↓
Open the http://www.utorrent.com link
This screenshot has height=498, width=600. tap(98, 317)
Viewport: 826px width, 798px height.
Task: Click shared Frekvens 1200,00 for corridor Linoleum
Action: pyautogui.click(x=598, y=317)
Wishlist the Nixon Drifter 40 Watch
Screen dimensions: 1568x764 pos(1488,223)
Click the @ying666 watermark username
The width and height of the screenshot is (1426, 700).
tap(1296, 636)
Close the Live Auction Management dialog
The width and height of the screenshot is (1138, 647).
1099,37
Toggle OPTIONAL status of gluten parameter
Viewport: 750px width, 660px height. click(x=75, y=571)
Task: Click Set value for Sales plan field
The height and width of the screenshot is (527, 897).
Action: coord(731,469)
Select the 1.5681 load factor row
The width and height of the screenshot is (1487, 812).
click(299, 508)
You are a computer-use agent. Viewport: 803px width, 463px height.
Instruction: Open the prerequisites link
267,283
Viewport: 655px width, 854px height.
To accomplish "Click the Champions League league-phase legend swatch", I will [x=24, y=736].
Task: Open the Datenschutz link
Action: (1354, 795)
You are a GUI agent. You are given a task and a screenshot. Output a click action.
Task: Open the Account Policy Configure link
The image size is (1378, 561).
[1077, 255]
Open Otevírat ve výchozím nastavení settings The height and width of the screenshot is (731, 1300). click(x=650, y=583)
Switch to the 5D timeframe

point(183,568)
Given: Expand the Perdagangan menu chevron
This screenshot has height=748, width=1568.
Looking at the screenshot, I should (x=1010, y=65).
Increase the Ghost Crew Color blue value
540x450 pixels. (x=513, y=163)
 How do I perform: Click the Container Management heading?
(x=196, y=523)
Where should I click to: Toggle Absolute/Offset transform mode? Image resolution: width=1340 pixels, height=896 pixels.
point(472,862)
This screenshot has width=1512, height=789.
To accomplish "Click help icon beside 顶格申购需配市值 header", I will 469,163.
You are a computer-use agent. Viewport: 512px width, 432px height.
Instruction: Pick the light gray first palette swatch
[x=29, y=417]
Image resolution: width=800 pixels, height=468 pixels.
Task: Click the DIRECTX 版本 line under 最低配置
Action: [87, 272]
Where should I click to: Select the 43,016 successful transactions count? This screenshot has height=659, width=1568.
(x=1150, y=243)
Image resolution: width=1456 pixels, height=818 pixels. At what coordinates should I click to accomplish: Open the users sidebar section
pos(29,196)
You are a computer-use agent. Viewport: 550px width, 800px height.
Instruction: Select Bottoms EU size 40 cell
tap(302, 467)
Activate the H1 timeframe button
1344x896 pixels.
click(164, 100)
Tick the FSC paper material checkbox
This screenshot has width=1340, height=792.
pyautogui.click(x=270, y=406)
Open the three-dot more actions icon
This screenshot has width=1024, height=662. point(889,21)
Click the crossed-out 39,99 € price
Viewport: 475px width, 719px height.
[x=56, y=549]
↑
PROBLEM REQUIREMENTS - Tally the lines above that contain the string "Select", treating case as significant, and give only the number.

TASK RESULT - 3